Counsel for appellant complains also of the fact that the improvement caused by paving was taken into consideration: But the question to be determined here was as to the depreciation in value, if any, caused to the plaintiff by the entire improvement ; and in order to ascertain this, the testimony of all the witnesses for plaintiff as to the value of the property in 1905, as affected by the change of grade, very properly took into consideration the completed paving. That was an essential part of the scheme. There was no evidence of the value of the property without the paving, and therefore nothing to sustain the plaintiff’s third point, which asked for instructions that the value of the property was to be considered without reference to the paving. Every part of a general scheme of improvement which would affect the value of the land is proper for consideration. In Bond v. Philadelphia, 218 Pa. 475, which "was a proceeding to assess damages caused by the change of grade of a street, we held that it was proper to admit evidence that the change was part of a general scheme of improvement, which included the establishment of a public park in the neighborhood.

The trial court was also clearly right in excluding testimony as to the acts of individual members of the borough council, unless coupled with proof of express authority. The general rule is thus stated in 2 Abbot on Mun. Corp. (1906) sec. 655 : “ Official authority or power must be exercised not only in the manner prescribed by law and in the name of the public, but also when exercised by an official board or bodjq by that board or body acting as such at a meeting duly called and authorized by law and at which under the law or regular rules of procedure, particular action can be taken.”

The testimony of the witness King, superintendent of construction for the street railway company, who was called for *598the purpose of showing by parol the action of the borough council, authorizing the laying of the railway tracks, was also properly stricken out, for the reason that he did not undertake to say his profile map was approved officially; and on cross-examination the witness said he knew of no official action of council approving any map, or on the question of any grade, and he admitted that the authority to go ahead was given by some one individual member of council, but who it was he did not remember.

. The rejection of evidence of the cost of raising plaintiff’s house and lot to the new grade is directly in accordance with the decision in the recent case of Bond v. Philadelphia, 218 Pa. 475, in which the case of Mead v. Pittsburg, 194 Pa. 392, cited by the court below in the present case, is also approved and followed.
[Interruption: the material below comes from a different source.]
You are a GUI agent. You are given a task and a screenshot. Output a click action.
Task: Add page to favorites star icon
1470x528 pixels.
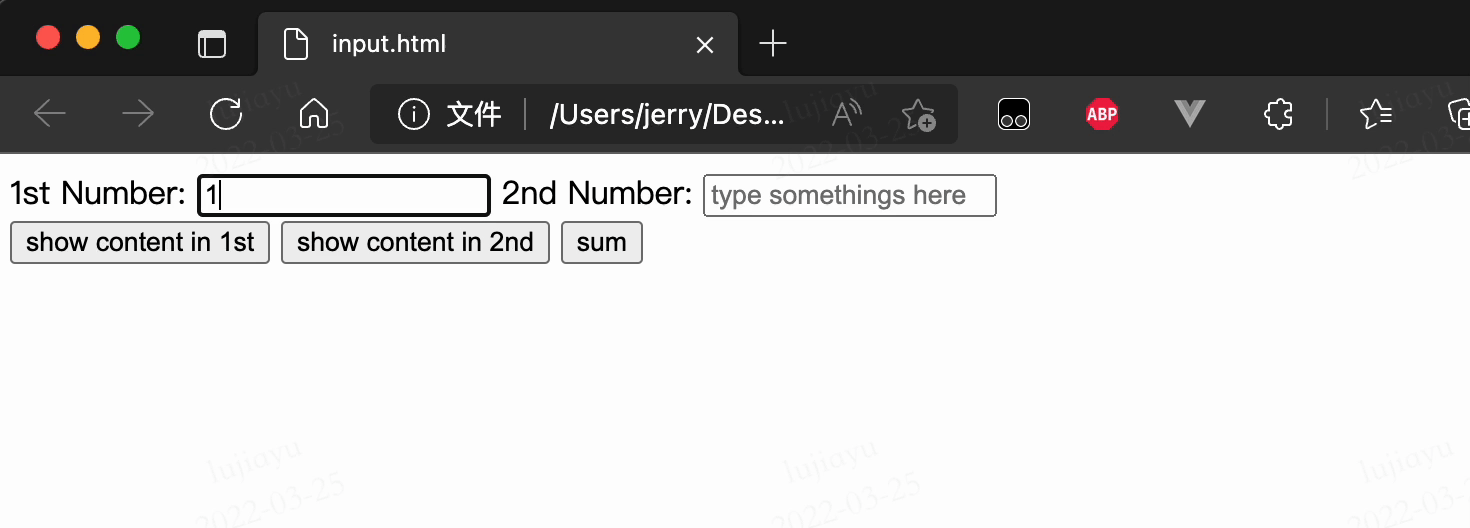coord(918,115)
In the former case we held that where a change of grade left the lot further below the grade than before, evidence of the cost of filling so as to bring the lot to the new grade was not admissible. Our Brother Stewart said (p. 479): “ It is impossible to understand how any such inquiry as that proposed would aid the jury in ascertaining the difference in market value before and after the change. It ought to be quite as easy to determine the market value of a lot sixteen feet below the surface of the street it adjoins, as the market value of one only five feet below. ... If this be so, and we see no reason why it should not be, any inquiry as to the cost of filling would be irrelevant and of no help in the determination of the real question.”

We see nothing in the record of this case which affords appellant any just cause of complaint. The assignments of error are overruled, and the judgment is affirmed.